* _Source text_:
————————

What influencers and companies are allowed to do
Media attorney Christian Solmecke explains what companies have to pay attention to in their social media presence and which issues are still not clearly regulated.
Any company that operates social media will sooner or later encounter a multitude of legal uncertainties and some issues, on which even German courts disagree as to how the applicable laws are to be interpreted. The issues here are trademark law, copyright law and all too often accusations of unfair advertising. Another judgment concerning ad labeling obligations for influencer posts just recently made the headlines. We therefore spoke to Christian Solmecke, attorney at WBS Law, a law firm specializing in media law, and asked him what companies need to consider to be on the safe side with their social media presence.
DMEXCO: In their social media accounts, companies use many photos, some of which are their own product images and others of which are stock material. How does one correctly indicate copyright so that it can also be seen in the posting?
Christian Solmecke: Of course it is possible to work with one’s own images. If you hire an external photographer, you should make sure that you are granted the rights of use for social media and that you have an agreement regarding the naming of copyright holders. However, if you want to use stock photos, you have to make sure to buy a social media version of each image. These separate versions can actually be recognized by the fact that the copyright information can be seen in the Facebook preview images. In addition, this license is characterized by the fact that the photographer has explicitly permitted usage in social media.
DMEXCO: What is important to remember when expressing opinions and providing assessments in a forum or on a Facebook Page, for example? Is a company or a shop operator liable, for example, for statements made by uninformed users, or does this generally fall under the right to freedom of expression?
Christian Solmecke: The “notice-and-takedown” process applies in this case. The operator of a shop is not initially liable for such comments and does not have to proactively check comments or assessments for violations of the law. However, they must respond promptly as soon as an infringement has been reported to them. Then they have to check and delete the respective comment. If they do not do this, they can be warned or sued for deletion and must then pay the incurred warning and court costs. However, the operator is not considered liable as the perpetrator of an infringing statement as long as they do not adopt it as their own, i.e. by publicly agreeing with the user.
DMEXCO: What is important when it comes to ad labeling in social media? Of course, each one of the company’s posts doesn’t have to bear the information, but what about messages from influencers?

————————

* _What to work on_:
In the interview on social media law, which process does Christian Solmecke say applies to a shop operator's liability for user comments?

(Records about locating elements on screens)
————————

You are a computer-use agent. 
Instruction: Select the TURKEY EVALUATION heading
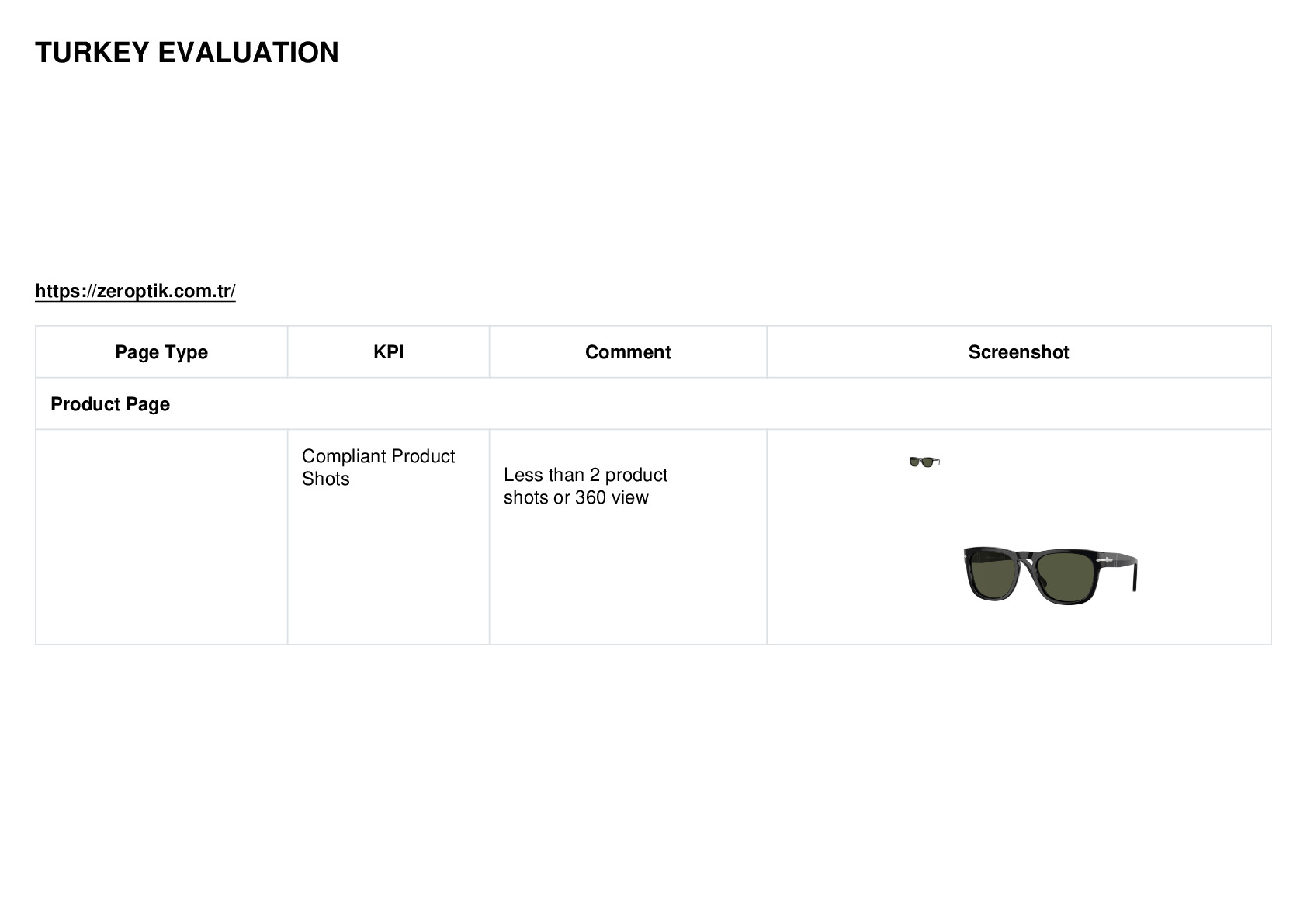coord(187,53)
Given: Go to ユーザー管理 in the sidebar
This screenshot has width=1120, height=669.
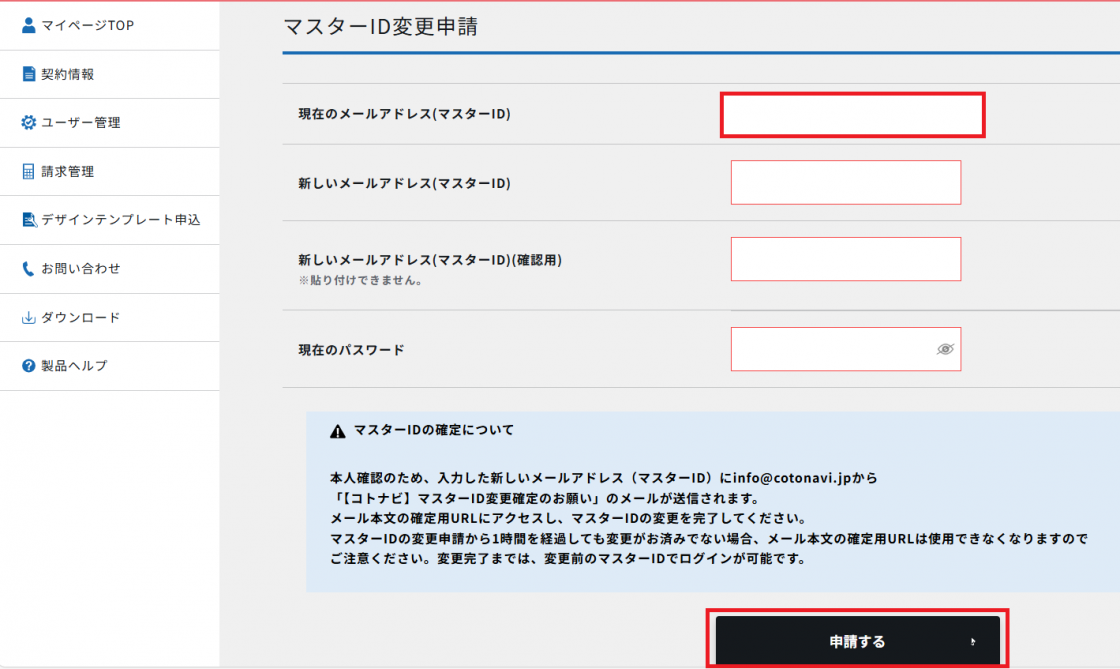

————————

* _Result_:
The "notice-and-takedown" process.